■ Source material:

——

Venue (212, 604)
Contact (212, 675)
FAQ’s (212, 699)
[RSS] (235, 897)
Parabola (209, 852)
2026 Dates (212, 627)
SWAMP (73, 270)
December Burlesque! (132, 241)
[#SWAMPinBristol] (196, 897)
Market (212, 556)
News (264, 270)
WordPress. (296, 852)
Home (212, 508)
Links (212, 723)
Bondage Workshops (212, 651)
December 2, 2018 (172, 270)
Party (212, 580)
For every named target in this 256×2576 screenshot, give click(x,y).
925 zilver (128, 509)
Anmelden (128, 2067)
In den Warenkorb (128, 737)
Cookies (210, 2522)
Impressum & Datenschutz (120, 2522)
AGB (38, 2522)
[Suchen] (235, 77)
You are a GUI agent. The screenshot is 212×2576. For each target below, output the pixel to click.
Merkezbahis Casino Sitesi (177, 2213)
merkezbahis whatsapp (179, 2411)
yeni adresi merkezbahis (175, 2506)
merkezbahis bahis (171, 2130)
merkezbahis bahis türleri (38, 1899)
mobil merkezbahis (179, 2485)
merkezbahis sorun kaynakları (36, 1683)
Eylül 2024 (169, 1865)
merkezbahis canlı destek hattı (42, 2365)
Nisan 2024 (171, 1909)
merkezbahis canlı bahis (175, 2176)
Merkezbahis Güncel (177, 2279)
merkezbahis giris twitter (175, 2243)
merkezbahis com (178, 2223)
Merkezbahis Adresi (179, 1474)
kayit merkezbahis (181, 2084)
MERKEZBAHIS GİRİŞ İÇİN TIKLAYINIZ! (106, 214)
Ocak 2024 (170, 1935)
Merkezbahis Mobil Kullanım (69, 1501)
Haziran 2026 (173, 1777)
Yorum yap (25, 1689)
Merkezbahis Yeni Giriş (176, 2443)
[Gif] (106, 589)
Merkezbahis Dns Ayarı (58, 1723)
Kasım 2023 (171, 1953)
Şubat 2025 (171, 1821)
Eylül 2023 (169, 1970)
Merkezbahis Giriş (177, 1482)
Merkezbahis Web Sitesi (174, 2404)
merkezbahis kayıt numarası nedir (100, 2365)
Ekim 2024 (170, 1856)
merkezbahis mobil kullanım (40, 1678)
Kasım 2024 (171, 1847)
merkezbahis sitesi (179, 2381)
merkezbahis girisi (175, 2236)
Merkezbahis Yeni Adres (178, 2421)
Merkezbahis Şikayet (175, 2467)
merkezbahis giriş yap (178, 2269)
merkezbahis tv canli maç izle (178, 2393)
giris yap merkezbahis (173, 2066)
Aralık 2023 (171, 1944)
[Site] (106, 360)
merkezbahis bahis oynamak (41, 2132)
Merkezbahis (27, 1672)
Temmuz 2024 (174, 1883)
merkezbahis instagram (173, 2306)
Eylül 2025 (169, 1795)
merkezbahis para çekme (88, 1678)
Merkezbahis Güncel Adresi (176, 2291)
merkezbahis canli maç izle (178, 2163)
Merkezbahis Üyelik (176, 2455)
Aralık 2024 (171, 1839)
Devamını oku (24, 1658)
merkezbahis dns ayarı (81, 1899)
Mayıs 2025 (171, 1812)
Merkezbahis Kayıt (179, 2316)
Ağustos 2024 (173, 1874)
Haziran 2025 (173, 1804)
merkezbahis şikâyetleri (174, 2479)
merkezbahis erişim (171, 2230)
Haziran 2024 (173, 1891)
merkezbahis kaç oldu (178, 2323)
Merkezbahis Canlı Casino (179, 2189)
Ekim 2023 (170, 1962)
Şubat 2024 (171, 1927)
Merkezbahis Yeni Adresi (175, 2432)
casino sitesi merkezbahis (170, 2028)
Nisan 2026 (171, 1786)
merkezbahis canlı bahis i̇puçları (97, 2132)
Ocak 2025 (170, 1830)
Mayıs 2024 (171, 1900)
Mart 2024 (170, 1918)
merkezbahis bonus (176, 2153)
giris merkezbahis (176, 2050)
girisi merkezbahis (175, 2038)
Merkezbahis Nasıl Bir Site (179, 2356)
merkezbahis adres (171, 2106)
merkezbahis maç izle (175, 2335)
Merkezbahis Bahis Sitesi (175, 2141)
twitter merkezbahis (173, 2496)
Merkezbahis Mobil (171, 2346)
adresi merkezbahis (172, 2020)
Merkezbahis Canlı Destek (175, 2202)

——

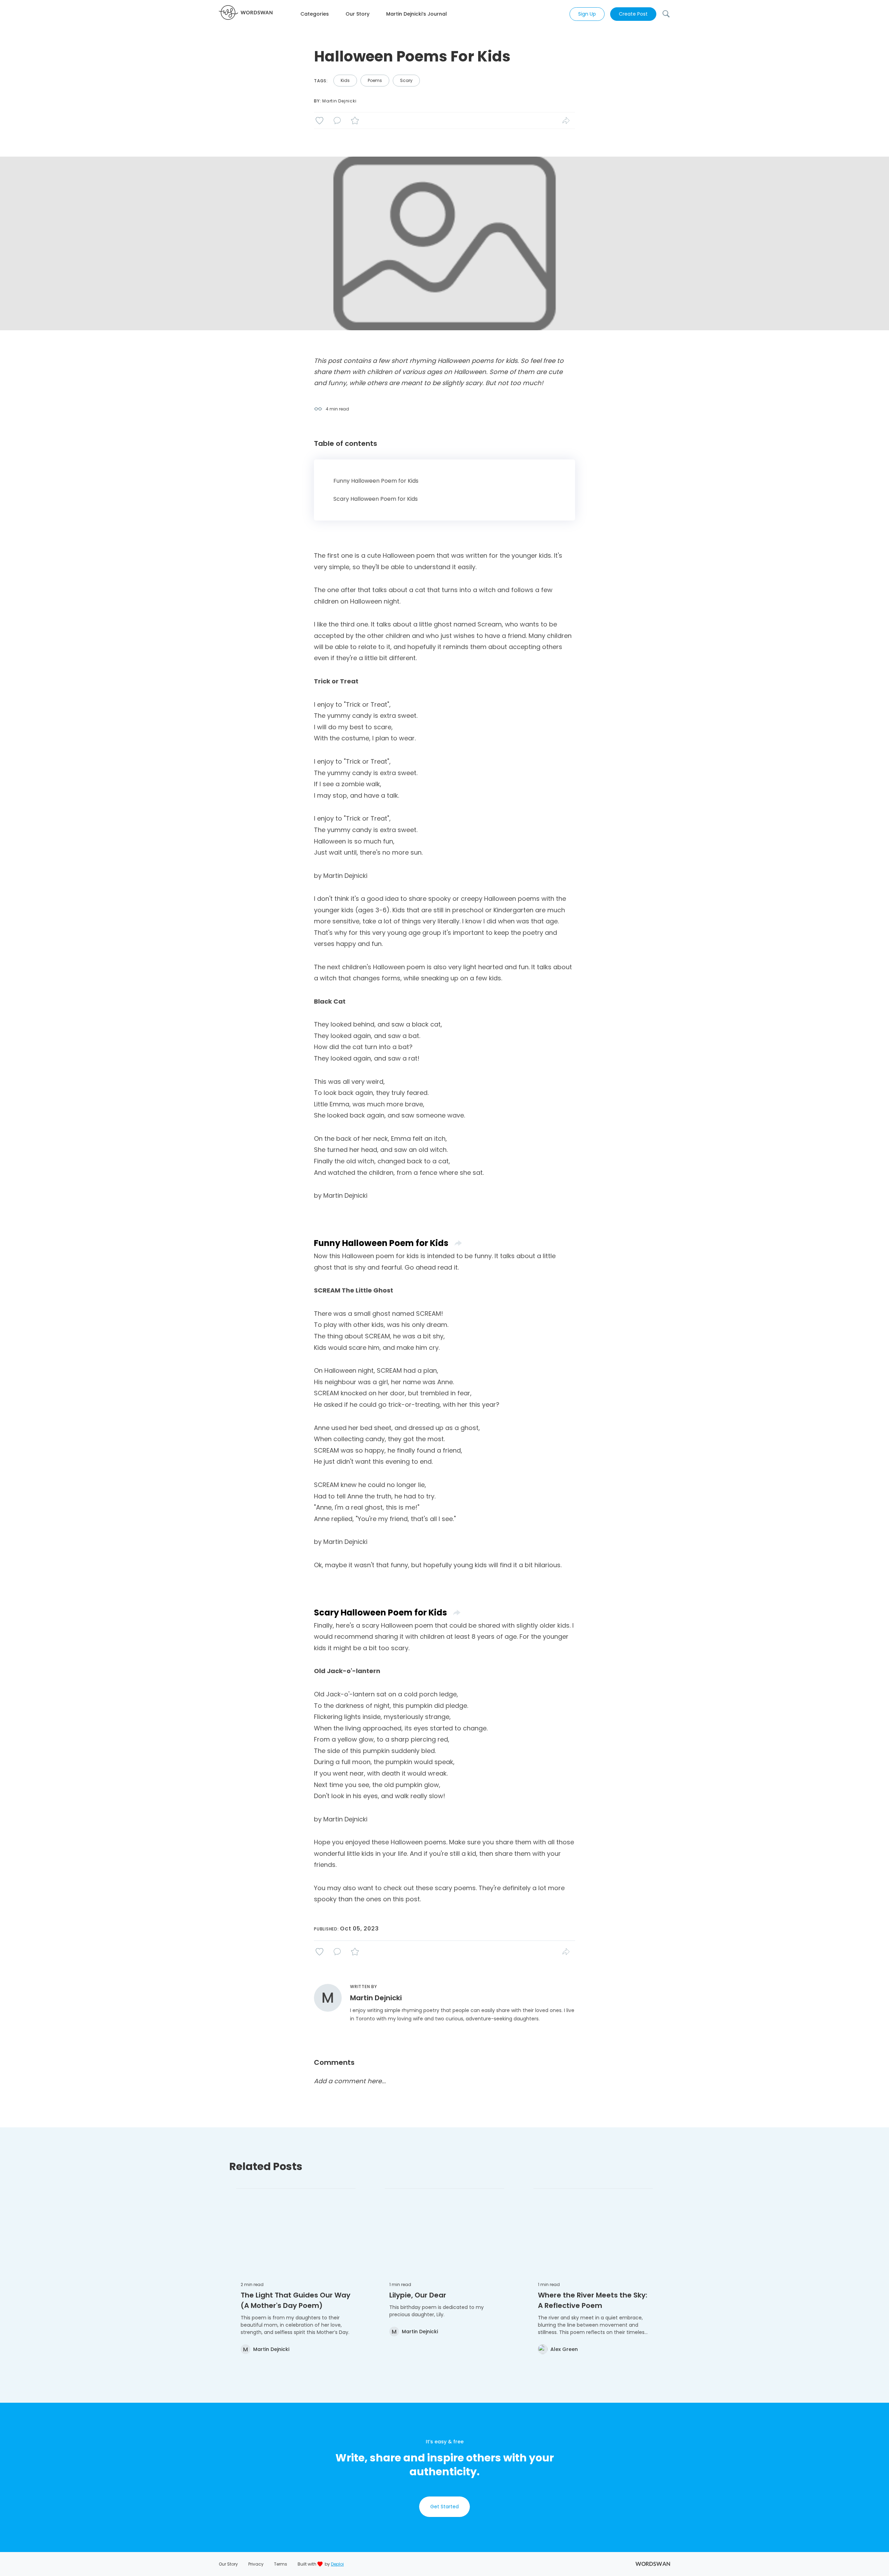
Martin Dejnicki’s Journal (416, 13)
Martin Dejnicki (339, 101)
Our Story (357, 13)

——

■ Description of the task:
Scan the records above for the lines holding "merkezbahis para çekme (88, 1678)" and "Nisan 2026 (171, 1786)". Transcribe those two and every line between them word for word, and no others.

■ Task result:
merkezbahis para çekme (88, 1678)
Merkezbahis Güncel Adresi (176, 2291)
merkezbahis canli maç izle (178, 2163)
Merkezbahis Üyelik (176, 2455)
Aralık 2024 (171, 1839)
Devamını oku (24, 1658)
merkezbahis dns ayarı (81, 1899)
Mayıs 2025 (171, 1812)
Merkezbahis Kayıt (179, 2316)
Ağustos 2024 (173, 1874)
Haziran 2025 (173, 1804)
merkezbahis şikâyetleri (174, 2479)
merkezbahis erişim (171, 2230)
Haziran 2024 (173, 1891)
merkezbahis kaç oldu (178, 2323)
Merkezbahis Canlı Casino (179, 2189)
Ekim 2023 (170, 1962)
Şubat 2024 (171, 1927)
Merkezbahis Yeni Adresi (175, 2432)
casino sitesi merkezbahis (170, 2028)
Nisan 2026 (171, 1786)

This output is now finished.